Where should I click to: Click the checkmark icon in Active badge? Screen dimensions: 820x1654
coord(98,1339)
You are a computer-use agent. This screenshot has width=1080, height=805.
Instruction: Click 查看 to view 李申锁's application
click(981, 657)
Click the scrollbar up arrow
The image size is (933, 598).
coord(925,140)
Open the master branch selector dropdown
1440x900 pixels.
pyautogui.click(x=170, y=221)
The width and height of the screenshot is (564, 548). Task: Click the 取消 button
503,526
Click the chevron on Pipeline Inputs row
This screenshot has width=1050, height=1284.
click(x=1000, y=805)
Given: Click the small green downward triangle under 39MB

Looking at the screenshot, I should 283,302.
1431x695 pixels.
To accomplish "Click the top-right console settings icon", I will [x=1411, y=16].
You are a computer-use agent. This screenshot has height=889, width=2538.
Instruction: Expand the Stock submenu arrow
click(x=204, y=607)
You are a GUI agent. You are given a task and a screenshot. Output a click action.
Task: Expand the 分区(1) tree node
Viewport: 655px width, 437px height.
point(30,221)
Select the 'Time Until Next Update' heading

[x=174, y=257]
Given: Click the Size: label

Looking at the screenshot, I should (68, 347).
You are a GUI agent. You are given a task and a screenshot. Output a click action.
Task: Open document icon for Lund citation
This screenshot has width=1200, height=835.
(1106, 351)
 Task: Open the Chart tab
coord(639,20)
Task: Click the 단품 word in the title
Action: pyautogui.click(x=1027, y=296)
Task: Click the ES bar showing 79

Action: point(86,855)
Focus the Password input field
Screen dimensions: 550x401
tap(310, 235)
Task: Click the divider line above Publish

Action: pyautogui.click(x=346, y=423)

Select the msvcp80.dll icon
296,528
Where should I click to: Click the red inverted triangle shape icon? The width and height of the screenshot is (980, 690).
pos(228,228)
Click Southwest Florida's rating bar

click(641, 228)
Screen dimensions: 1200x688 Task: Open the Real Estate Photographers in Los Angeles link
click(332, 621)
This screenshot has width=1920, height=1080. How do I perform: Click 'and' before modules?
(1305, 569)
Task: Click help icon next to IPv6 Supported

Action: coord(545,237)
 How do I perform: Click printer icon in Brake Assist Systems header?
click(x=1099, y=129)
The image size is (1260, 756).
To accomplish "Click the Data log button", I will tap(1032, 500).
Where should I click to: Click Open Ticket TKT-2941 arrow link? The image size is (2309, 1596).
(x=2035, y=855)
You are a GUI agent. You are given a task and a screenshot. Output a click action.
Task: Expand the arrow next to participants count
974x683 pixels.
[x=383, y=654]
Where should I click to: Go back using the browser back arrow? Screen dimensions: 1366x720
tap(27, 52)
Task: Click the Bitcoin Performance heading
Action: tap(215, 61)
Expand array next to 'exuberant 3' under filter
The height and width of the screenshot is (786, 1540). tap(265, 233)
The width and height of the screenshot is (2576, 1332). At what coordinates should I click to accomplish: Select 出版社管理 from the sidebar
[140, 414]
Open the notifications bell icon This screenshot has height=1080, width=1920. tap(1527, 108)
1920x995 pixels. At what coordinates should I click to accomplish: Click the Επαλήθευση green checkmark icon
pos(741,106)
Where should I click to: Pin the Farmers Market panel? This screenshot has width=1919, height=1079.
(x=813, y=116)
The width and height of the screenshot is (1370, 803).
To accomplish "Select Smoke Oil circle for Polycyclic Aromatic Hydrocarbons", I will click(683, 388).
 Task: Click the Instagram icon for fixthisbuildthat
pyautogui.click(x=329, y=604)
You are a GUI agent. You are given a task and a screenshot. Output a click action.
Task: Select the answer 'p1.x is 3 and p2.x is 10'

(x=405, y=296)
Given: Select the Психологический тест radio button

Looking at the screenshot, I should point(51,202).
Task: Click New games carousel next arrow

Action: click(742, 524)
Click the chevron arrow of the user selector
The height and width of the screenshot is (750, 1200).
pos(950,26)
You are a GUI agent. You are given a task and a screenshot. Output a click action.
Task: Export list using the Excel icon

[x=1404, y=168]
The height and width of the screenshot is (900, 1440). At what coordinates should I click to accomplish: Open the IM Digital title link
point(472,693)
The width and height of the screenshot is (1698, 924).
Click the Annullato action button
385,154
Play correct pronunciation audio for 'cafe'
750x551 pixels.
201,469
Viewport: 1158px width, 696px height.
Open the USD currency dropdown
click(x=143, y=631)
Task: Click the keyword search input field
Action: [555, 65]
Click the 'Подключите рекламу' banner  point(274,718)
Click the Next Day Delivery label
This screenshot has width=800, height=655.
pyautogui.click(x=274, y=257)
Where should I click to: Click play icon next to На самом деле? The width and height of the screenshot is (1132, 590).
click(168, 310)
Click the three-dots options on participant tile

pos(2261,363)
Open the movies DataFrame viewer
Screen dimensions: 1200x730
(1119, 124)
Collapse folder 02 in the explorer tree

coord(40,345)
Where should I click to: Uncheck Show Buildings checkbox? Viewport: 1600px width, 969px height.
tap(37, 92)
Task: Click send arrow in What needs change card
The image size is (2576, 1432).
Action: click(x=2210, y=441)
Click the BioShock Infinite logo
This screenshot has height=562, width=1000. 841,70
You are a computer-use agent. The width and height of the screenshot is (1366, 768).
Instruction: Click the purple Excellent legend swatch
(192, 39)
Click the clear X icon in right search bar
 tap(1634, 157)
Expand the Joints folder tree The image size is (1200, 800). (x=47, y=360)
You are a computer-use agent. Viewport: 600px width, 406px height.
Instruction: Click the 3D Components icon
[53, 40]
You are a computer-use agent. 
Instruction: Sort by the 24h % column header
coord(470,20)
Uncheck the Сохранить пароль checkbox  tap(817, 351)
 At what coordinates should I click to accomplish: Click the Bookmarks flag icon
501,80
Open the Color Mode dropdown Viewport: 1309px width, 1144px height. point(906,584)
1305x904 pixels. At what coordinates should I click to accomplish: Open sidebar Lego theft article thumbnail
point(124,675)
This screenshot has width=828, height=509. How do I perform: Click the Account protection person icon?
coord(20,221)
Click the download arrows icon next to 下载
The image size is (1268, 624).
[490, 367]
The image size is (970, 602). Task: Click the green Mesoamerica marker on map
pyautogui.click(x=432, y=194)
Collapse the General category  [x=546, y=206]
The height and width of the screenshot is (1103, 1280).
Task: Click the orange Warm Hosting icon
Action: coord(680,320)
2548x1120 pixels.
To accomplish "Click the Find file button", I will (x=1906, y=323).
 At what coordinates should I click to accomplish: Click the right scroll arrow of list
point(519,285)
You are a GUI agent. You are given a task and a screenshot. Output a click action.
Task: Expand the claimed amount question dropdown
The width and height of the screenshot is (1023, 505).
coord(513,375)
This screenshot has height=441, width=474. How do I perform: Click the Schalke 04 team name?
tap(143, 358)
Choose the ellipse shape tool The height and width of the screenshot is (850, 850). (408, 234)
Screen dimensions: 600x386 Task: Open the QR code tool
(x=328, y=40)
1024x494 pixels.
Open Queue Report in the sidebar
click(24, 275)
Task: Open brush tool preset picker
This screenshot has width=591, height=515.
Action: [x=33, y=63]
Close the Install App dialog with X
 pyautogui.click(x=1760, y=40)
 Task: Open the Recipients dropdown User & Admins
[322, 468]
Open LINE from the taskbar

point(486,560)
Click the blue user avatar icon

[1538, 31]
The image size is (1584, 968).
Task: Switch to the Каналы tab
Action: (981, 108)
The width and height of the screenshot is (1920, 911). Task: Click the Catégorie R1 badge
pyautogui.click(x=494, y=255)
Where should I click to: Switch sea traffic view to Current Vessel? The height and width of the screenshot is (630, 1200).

==============================

WHAT IS REQUIRED>
Copy every one of the rows above, keeping each line word for word and in its original order.

RESPONSE>
Where should I click to: Click the checkmark icon in Active badge? Screen dimensions: 820x1654
coord(98,1339)
You are a computer-use agent. This screenshot has width=1080, height=805.
Instruction: Click 查看 to view 李申锁's application
click(981, 657)
Click the scrollbar up arrow
The image size is (933, 598).
coord(925,140)
Open the master branch selector dropdown
1440x900 pixels.
pyautogui.click(x=170, y=221)
The width and height of the screenshot is (564, 548). Task: Click the 取消 button
503,526
Click the chevron on Pipeline Inputs row
This screenshot has width=1050, height=1284.
click(x=1000, y=805)
Given: Click the small green downward triangle under 39MB

Looking at the screenshot, I should 283,302.
1431x695 pixels.
To accomplish "Click the top-right console settings icon", I will [x=1411, y=16].
You are a computer-use agent. This screenshot has height=889, width=2538.
Instruction: Expand the Stock submenu arrow
click(x=204, y=607)
You are a GUI agent. You are given a task and a screenshot. Output a click action.
Task: Expand the 分区(1) tree node
Viewport: 655px width, 437px height.
point(30,221)
Select the 'Time Until Next Update' heading

[x=174, y=257]
Given: Click the Size: label

Looking at the screenshot, I should (68, 347).
You are a GUI agent. You are given a task and a screenshot. Output a click action.
Task: Open document icon for Lund citation
This screenshot has width=1200, height=835.
(1106, 351)
 Task: Open the Chart tab
coord(639,20)
Task: Click the 단품 word in the title
Action: pyautogui.click(x=1027, y=296)
Task: Click the ES bar showing 79

Action: point(86,855)
Focus the Password input field
Screen dimensions: 550x401
tap(310, 235)
Task: Click the divider line above Publish

Action: pyautogui.click(x=346, y=423)

Select the msvcp80.dll icon
296,528
Where should I click to: Click the red inverted triangle shape icon? The width and height of the screenshot is (980, 690).
pos(228,228)
Click Southwest Florida's rating bar

click(641, 228)
Screen dimensions: 1200x688 Task: Open the Real Estate Photographers in Los Angeles link
click(332, 621)
This screenshot has width=1920, height=1080. How do I perform: Click 'and' before modules?
(1305, 569)
Task: Click help icon next to IPv6 Supported

Action: coord(545,237)
 How do I perform: Click printer icon in Brake Assist Systems header?
click(x=1099, y=129)
The image size is (1260, 756).
To accomplish "Click the Data log button", I will tap(1032, 500).
Where should I click to: Click Open Ticket TKT-2941 arrow link? The image size is (2309, 1596).
(x=2035, y=855)
You are a GUI agent. You are given a task and a screenshot. Output a click action.
Task: Expand the arrow next to participants count
974x683 pixels.
[x=383, y=654]
Where should I click to: Go back using the browser back arrow? Screen dimensions: 1366x720
tap(27, 52)
Task: Click the Bitcoin Performance heading
Action: tap(215, 61)
Expand array next to 'exuberant 3' under filter
The height and width of the screenshot is (786, 1540). tap(265, 233)
The width and height of the screenshot is (2576, 1332). At what coordinates should I click to accomplish: Select 出版社管理 from the sidebar
[140, 414]
Open the notifications bell icon This screenshot has height=1080, width=1920. tap(1527, 108)
1920x995 pixels. At what coordinates should I click to accomplish: Click the Επαλήθευση green checkmark icon
pos(741,106)
Where should I click to: Pin the Farmers Market panel? This screenshot has width=1919, height=1079.
(x=813, y=116)
The width and height of the screenshot is (1370, 803).
To accomplish "Select Smoke Oil circle for Polycyclic Aromatic Hydrocarbons", I will click(683, 388).
 Task: Click the Instagram icon for fixthisbuildthat
pyautogui.click(x=329, y=604)
You are a GUI agent. You are given a task and a screenshot. Output a click action.
Task: Select the answer 'p1.x is 3 and p2.x is 10'

(x=405, y=296)
Given: Select the Психологический тест radio button

Looking at the screenshot, I should point(51,202).
Task: Click New games carousel next arrow

Action: click(742, 524)
Click the chevron arrow of the user selector
The height and width of the screenshot is (750, 1200).
pos(950,26)
You are a GUI agent. You are given a task and a screenshot. Output a click action.
Task: Export list using the Excel icon

[x=1404, y=168]
The height and width of the screenshot is (900, 1440). At what coordinates should I click to accomplish: Open the IM Digital title link
point(472,693)
The width and height of the screenshot is (1698, 924).
Click the Annullato action button
385,154
Play correct pronunciation audio for 'cafe'
750x551 pixels.
201,469
Viewport: 1158px width, 696px height.
Open the USD currency dropdown
click(x=143, y=631)
Task: Click the keyword search input field
Action: [555, 65]
Click the 'Подключите рекламу' banner  point(274,718)
Click the Next Day Delivery label
This screenshot has width=800, height=655.
pyautogui.click(x=274, y=257)
Where should I click to: Click play icon next to На самом деле? The width and height of the screenshot is (1132, 590).
click(168, 310)
Click the three-dots options on participant tile

pos(2261,363)
Open the movies DataFrame viewer
Screen dimensions: 1200x730
(1119, 124)
Collapse folder 02 in the explorer tree

coord(40,345)
Where should I click to: Uncheck Show Buildings checkbox? Viewport: 1600px width, 969px height.
tap(37, 92)
Task: Click send arrow in What needs change card
The image size is (2576, 1432).
Action: click(x=2210, y=441)
Click the BioShock Infinite logo
This screenshot has height=562, width=1000. 841,70
You are a computer-use agent. The width and height of the screenshot is (1366, 768).
Instruction: Click the purple Excellent legend swatch
(192, 39)
Click the clear X icon in right search bar
 tap(1634, 157)
Expand the Joints folder tree The image size is (1200, 800). (x=47, y=360)
You are a computer-use agent. Viewport: 600px width, 406px height.
Instruction: Click the 3D Components icon
[53, 40]
You are a computer-use agent. 
Instruction: Sort by the 24h % column header
coord(470,20)
Uncheck the Сохранить пароль checkbox  tap(817, 351)
 At what coordinates should I click to accomplish: Click the Bookmarks flag icon
501,80
Open the Color Mode dropdown Viewport: 1309px width, 1144px height. point(906,584)
1305x904 pixels. At what coordinates should I click to accomplish: Open sidebar Lego theft article thumbnail
point(124,675)
This screenshot has width=828, height=509. How do I perform: Click the Account protection person icon?
coord(20,221)
Click the download arrows icon next to 下载
The image size is (1268, 624).
[490, 367]
The image size is (970, 602). Task: Click the green Mesoamerica marker on map
pyautogui.click(x=432, y=194)
Collapse the General category  [x=546, y=206]
The height and width of the screenshot is (1103, 1280).
Task: Click the orange Warm Hosting icon
Action: coord(680,320)
2548x1120 pixels.
To accomplish "Click the Find file button", I will (x=1906, y=323).
 At what coordinates should I click to accomplish: Click the right scroll arrow of list
point(519,285)
You are a GUI agent. You are given a task and a screenshot. Output a click action.
Task: Expand the claimed amount question dropdown
The width and height of the screenshot is (1023, 505).
coord(513,375)
This screenshot has height=441, width=474. How do I perform: Click the Schalke 04 team name?
tap(143, 358)
Choose the ellipse shape tool The height and width of the screenshot is (850, 850). (408, 234)
Screen dimensions: 600x386 Task: Open the QR code tool
(x=328, y=40)
1024x494 pixels.
Open Queue Report in the sidebar
click(24, 275)
Task: Open brush tool preset picker
This screenshot has width=591, height=515.
Action: [x=33, y=63]
Close the Install App dialog with X
 pyautogui.click(x=1760, y=40)
 Task: Open the Recipients dropdown User & Admins
[322, 468]
Open LINE from the taskbar

point(486,560)
Click the blue user avatar icon

[1538, 31]
The image size is (1584, 968).
Task: Switch to the Каналы tab
Action: (981, 108)
The width and height of the screenshot is (1920, 911). Task: Click the Catégorie R1 badge
pyautogui.click(x=494, y=255)
Where should I click to: Switch sea traffic view to Current Vessel? The height and width of the screenshot is (630, 1200).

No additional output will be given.